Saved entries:
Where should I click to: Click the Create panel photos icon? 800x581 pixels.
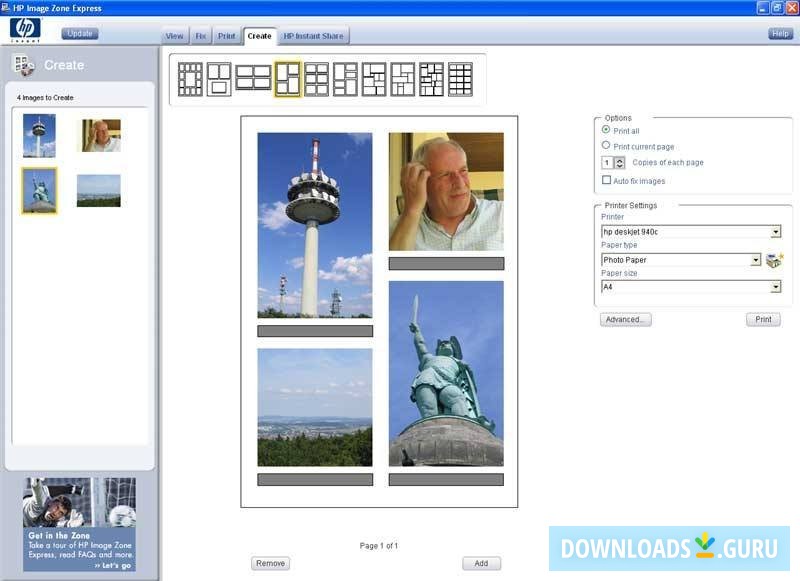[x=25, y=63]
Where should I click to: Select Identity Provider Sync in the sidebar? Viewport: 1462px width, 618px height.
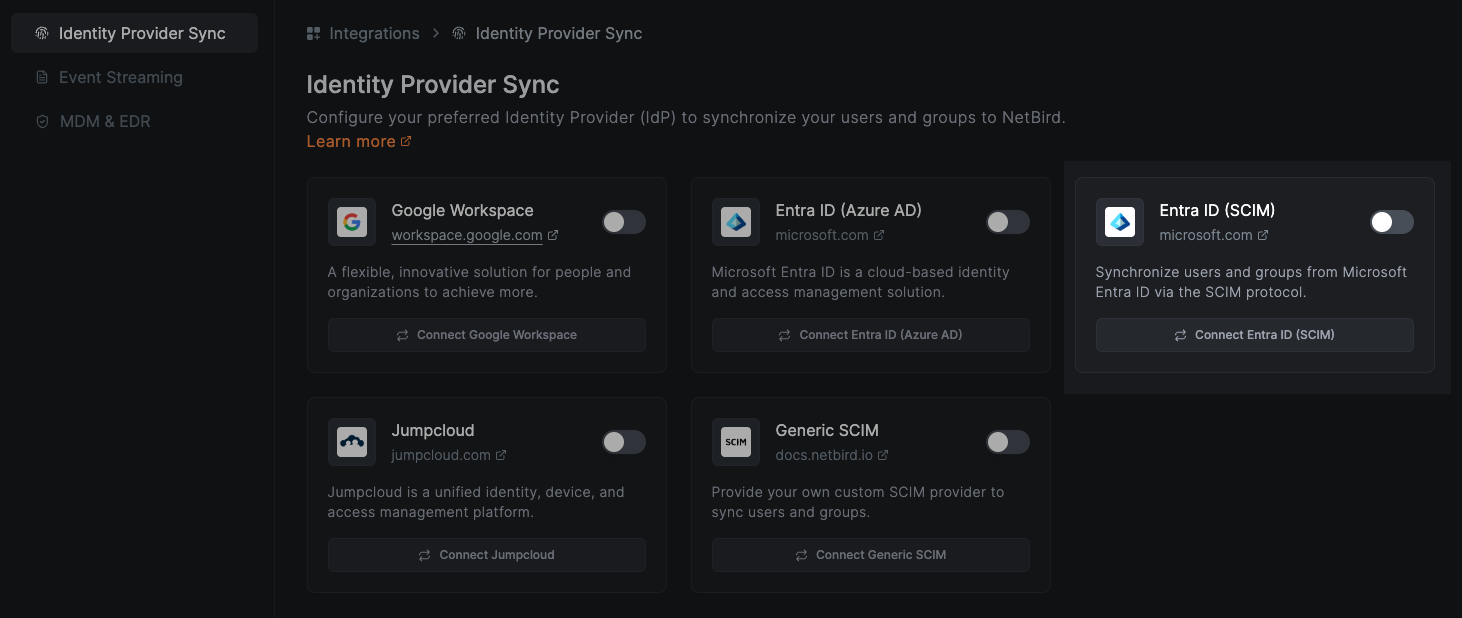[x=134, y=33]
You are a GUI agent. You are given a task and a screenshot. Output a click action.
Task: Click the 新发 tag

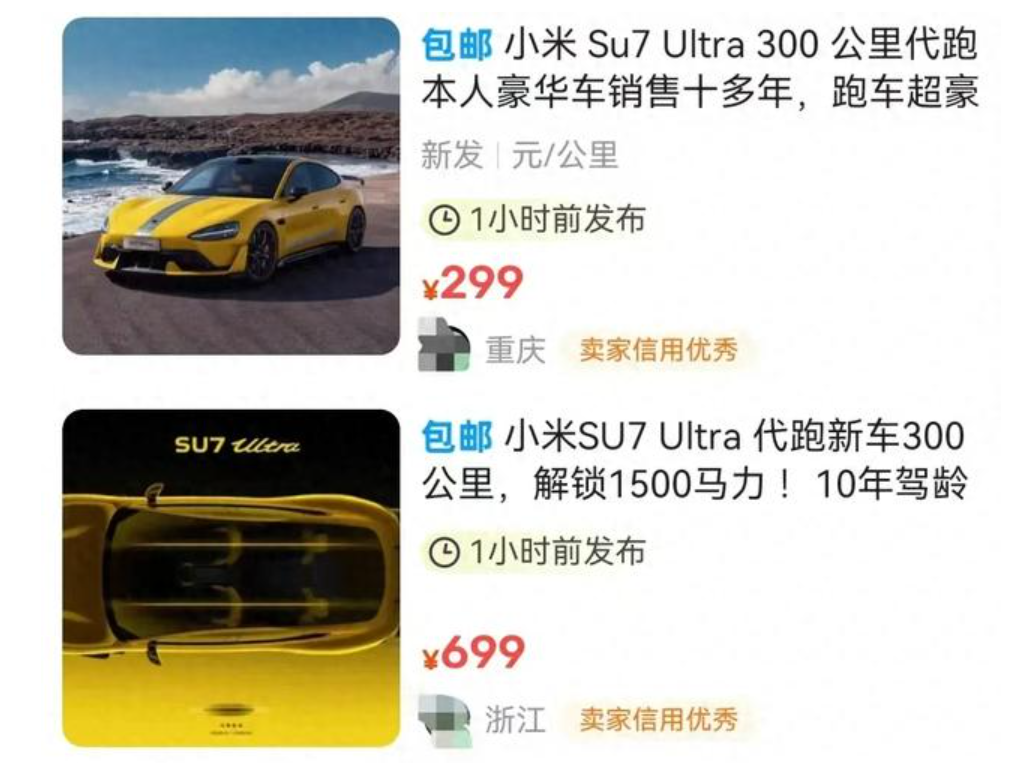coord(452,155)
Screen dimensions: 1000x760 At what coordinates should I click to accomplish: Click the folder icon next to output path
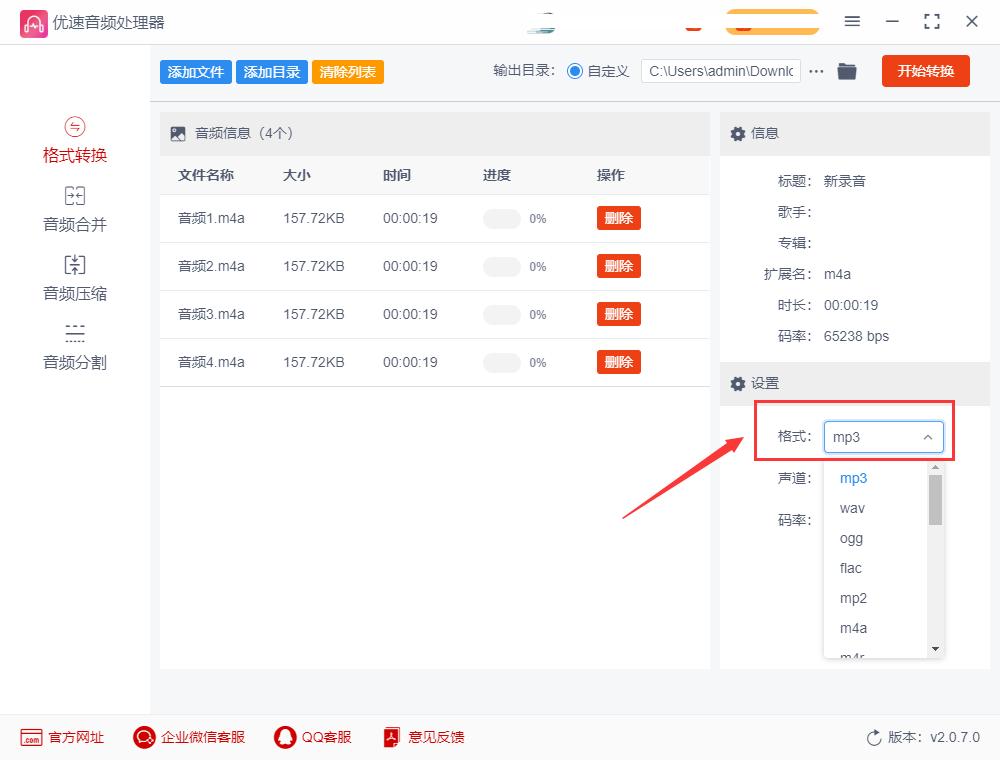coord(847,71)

● **DESCRIPTION OF THE TASK**:
An exact copy of all the data above is required; omit any pictures.

● **FINAL ANSWER**:
Where should I click to: Click the Create panel photos icon? 800x581 pixels.
[x=25, y=63]
Where should I click to: Select Identity Provider Sync in the sidebar? Viewport: 1462px width, 618px height.
[x=134, y=33]
You are a GUI agent. You are given a task and a screenshot. Output a click action.
Task: Click the 新发 tag

coord(452,155)
Screen dimensions: 1000x760 At what coordinates should I click to accomplish: Click the folder icon next to output path
coord(847,71)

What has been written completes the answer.